We have been taught to hate sprawl in America, yet, in the past 10 years, our country has become, on average, slightly more sprawling than in the decade prior.
That was one finding of Smart Growth America’s Measuring Sprawl 2014 report, released earlier this month. The study, conducted by University of Utah city planning professor Reid Ewing and graduate research assistant Shima Hamidi, found that with patterns of development varying widely in the U.S., the cities that favor “smart growth” principles fare better on several social and economic measurements than do those built in a way typified by the term “sprawl.”
The word sprawl generally brings to mind images of suburban cul-de-sacs, housing far removed from places of employment, and places built to prioritize automobiles over people. But a more precise definition of sprawl, according to Cornell University, is the “slow decentralization of human occupancy.” That is, the phenomenon of sprawl refers to a gradual trend towards requiring more land and space to supply the same given population with housing, employment, and recreation. Sprawl is a lack of good planning and a movement towards entropy and inefficiency.

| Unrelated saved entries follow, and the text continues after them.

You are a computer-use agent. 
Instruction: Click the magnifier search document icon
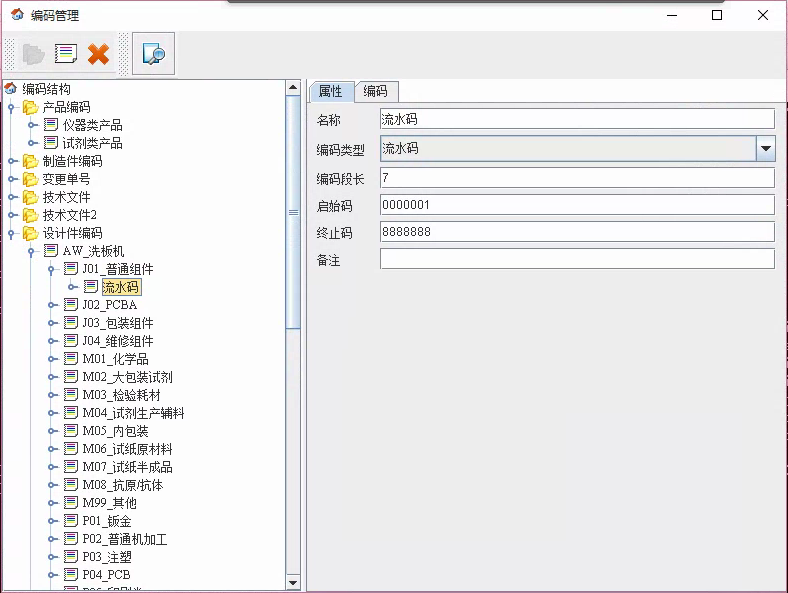click(153, 54)
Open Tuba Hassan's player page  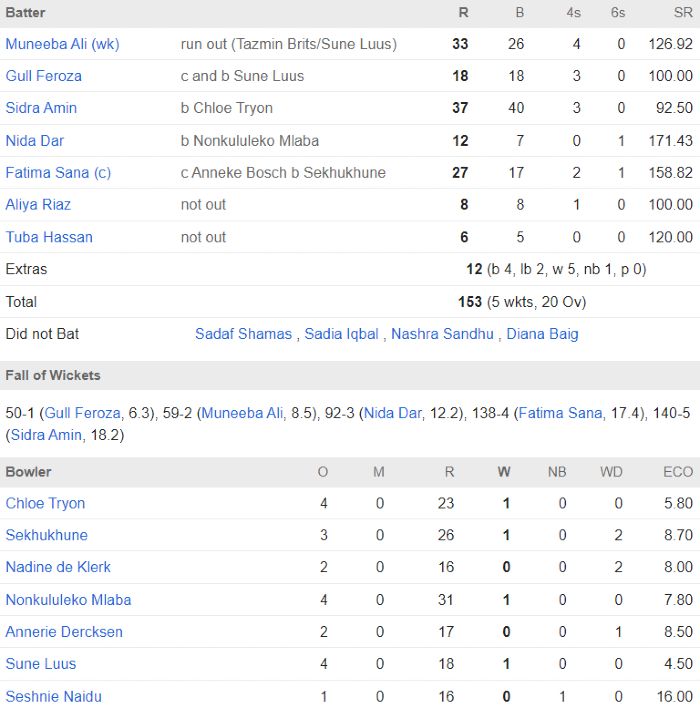click(49, 237)
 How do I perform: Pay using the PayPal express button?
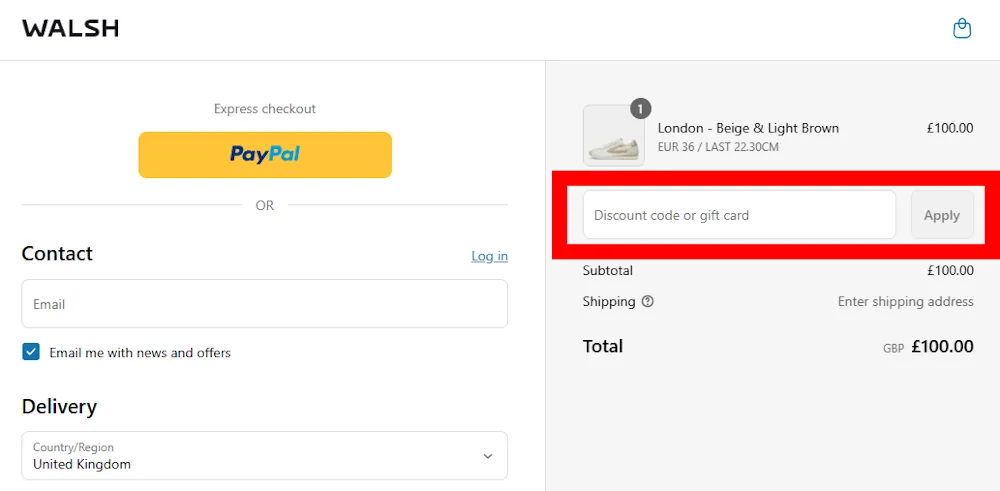(265, 155)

The Measuring Sprawl 2014 study, funded by the National Cancer Institute, the National Institutes of Health, the Ford Foundation and the Brookings Institution, looked at 221 metropolitan areas’ development patterns (with data culled from multiple sources) for elements that either indicate sprawl or the opposing planning principles of connectedness and compactness. Ewing’s study, based on similar research he performed in 2002, looked specifically at density, land-use mix, street connectivity, and activity centering, combining these four factors into a Sprawl Index.
The study showed that “compact, connected” communities were correlated with greater upward economic mobility, less money spent on the combined expenses of housing and transportation, more transportation options, and longer, healthier, safer lives. Or, as Fast Company describes the relationship in its eye-catching headline: Urban Sprawl: Get Fat, Stay Poor, and Die in Car Crashes.
The top five most connected and compact metropolitan areas in the United States, according to the Measuring Sprawl 2014 study, are as follows:
- New York/White Plains/Wayne, NY-NJ
- San Francisco/San Mateo/Redwood City, CA
- Atlantic City/Hammonton, NJ
- Santa Barbara/Santa Maria/Goleta, CA
- Champaign/Urbana, IL
While the Washington/Arlington/Alexandria metropolitan area ranked an unimpressive 91st out of 221 regions, the study’s writers have called this particular outcome “counterintuitive,” resulting from the diversity of Washington’s metropolitan area, which includes rural outliers as far away as West Virginia.
On an individual basis, in fact, Washington, D.C., Alexandria, and Arlington all scored extremely well. Out of 993 cities and counties, D.C. ranked 6th, Alexandria 15th, and Arlington 18th.
The health implications of sprawl have been one of the more publicized outcomes of the study. While the link between active transportation and improved health is emerging, the study’s researchers found a surprising relationship between sprawl and life expectancy that they attributed to “driving rates , body mass index , air quality, and violent crime.”
The report’s authors specifically recognized Arlington County as an example of an area with a low BMI, not surprising given the variety of active transportation options for which the county is known. The study states by way of example that “a 5’10” man living in Arlington County, Virginia is likely to weigh four pounds less than the same man living in Charles County, Maryland.”
Some parts of the United States are sprawling, while others are building in compact and connected ways. Smart Growth America has stated, regarding its study, that “the difference between the two strategies has huge implications for the day-to-day lives of millions of Americans.”
Hopefully, local political and civic leaders will use the information in the study to take a closer look at their land-use and transportation policies. Sprawl is no longer just an issue of good design. The stakes, we are learning, may be somewhat higher than that.